Archives For November 30, 1999

You might have read how Danger, the company that manages the Sidekick phone, managed to, uh, lose all its data.  Like *all* of it.  For all customers.  Irrecoverably.

Granted, I’m probably following this story closer than most because I have a Sidekick in my pocket.  (Actually, it’s not in my pocket this instant because it’s plugged in lest it run low on batteries and lose all its data forever.)  I hosted the first developer dinner, when it was still called the Hiptop.  I wrote its first calculator.  (That’s right, it originally shipped without a calculator or an alarm clock.)  I’ve upgraded through four different versions of the handset.  I’ve been a loyal customer.  Even when Sidekick retargeted its marketing to blinged-out rappers, I stuck by its side(kick).

So the fact that they completely blew this totally basic operation is simply infuriating.  I mean, come on.  This isn’t hard stuff.  There are so many spectacular ways for problems to arise, but no backups?  That’s just… demoralizing.

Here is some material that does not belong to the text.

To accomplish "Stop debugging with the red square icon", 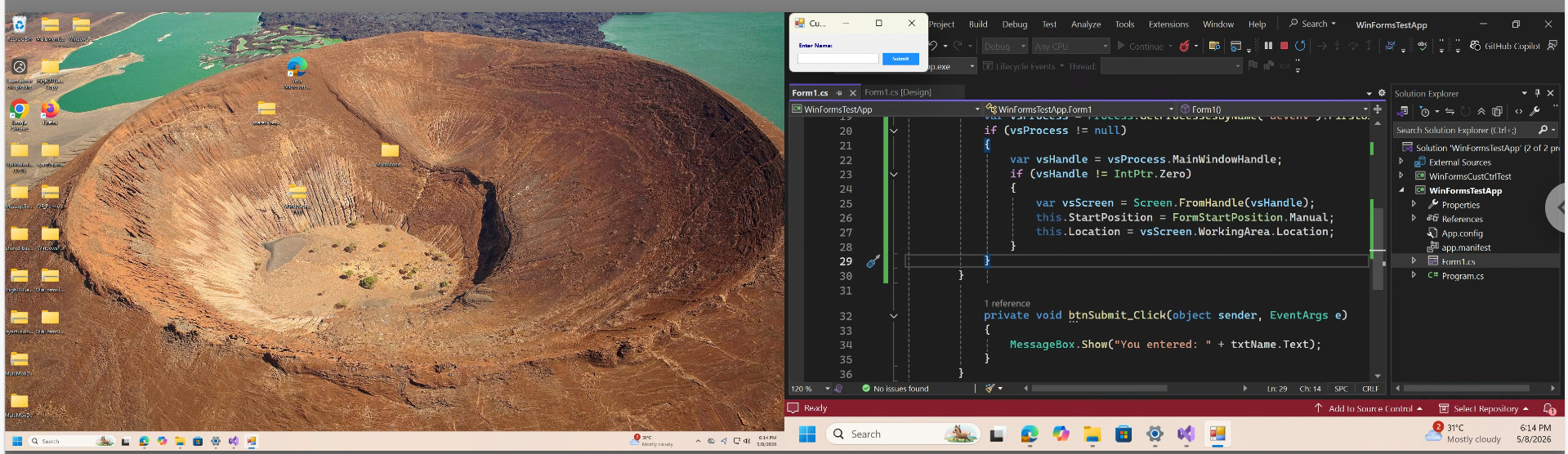I will [1284, 46].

Anyway, why am I taking this depressing walk down memory lane?  So I can say this: I commit to you, loyal Expensify users, that this will never, ever happen to you.  Not on my watch.  (And given that I’m the CEO, my watch is 24/7.)

Here’s why:

Expensify runs three geo-redundant datacenters, located in three different cities using different ISPs, replicated in realtime using distributed two-phase commit transactions.  This means even if two of those cities suddenly fell off the face of the earth, we still wouldn’t lose a single transaction.  Furthermore, we do 2 different nightly backups of the database to a storage volume that itself is backed up many times over — in entirely different datacenters.  All this is encrypted in more ways you can count (including ways that even I don’t have the authority to decrypt), with procedures in place for how to recover from backups or even rebuild the entire site from scratch at a moment’s notice.

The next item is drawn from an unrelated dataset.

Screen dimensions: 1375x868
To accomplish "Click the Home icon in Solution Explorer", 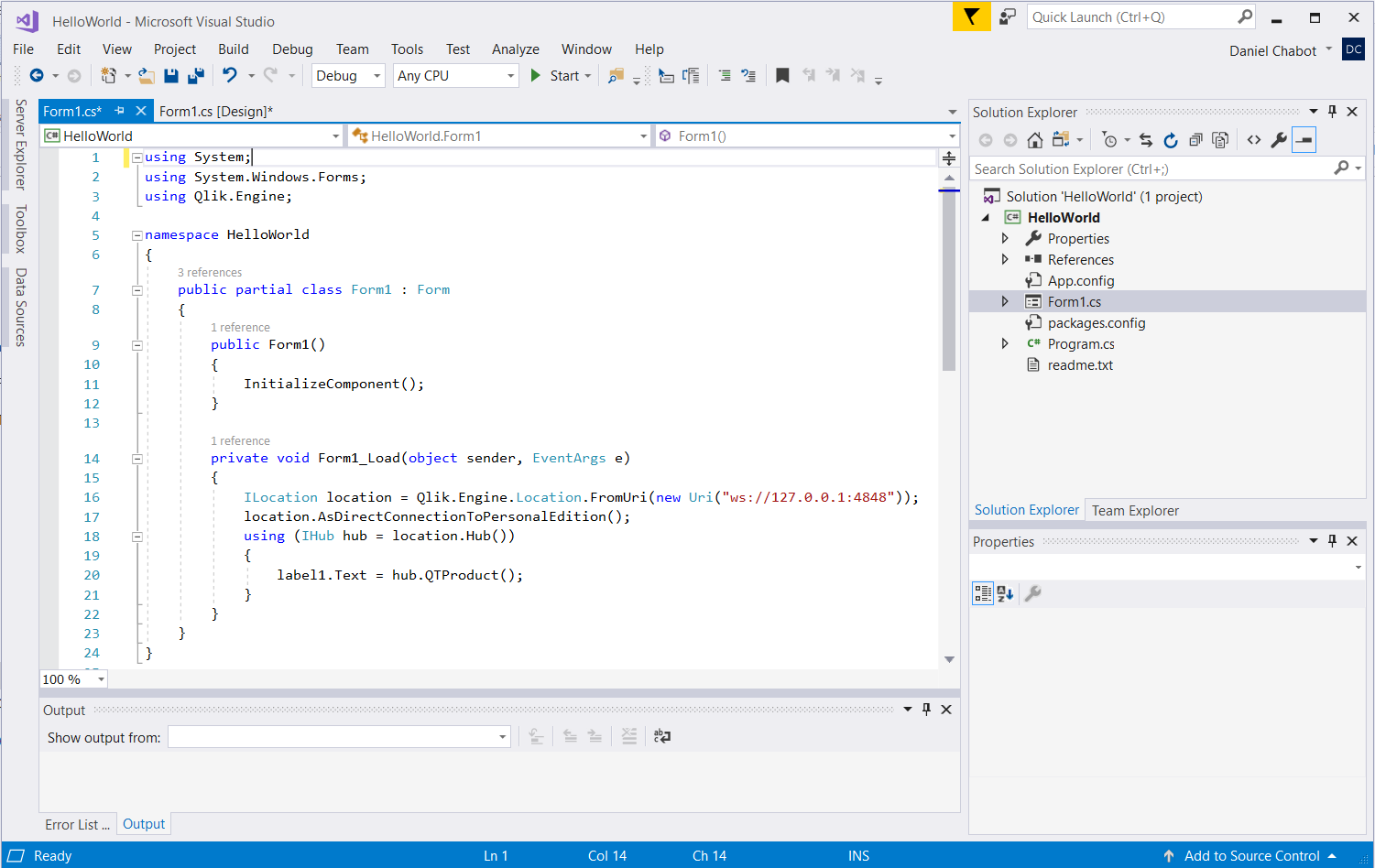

Anyway, I don’t know where I’m going with this.  It’s just so absurd for a company like Microsoft to lose *everything* on their customers.  I mean, we back up even our *log files* twice nightly.  To not back up your customer data is downright offensive.  Security and reliability aren’t just good ideas.  They’re obvious ideas.  Obvious ideas that we take incredibly seriously, even other trusted names don’t.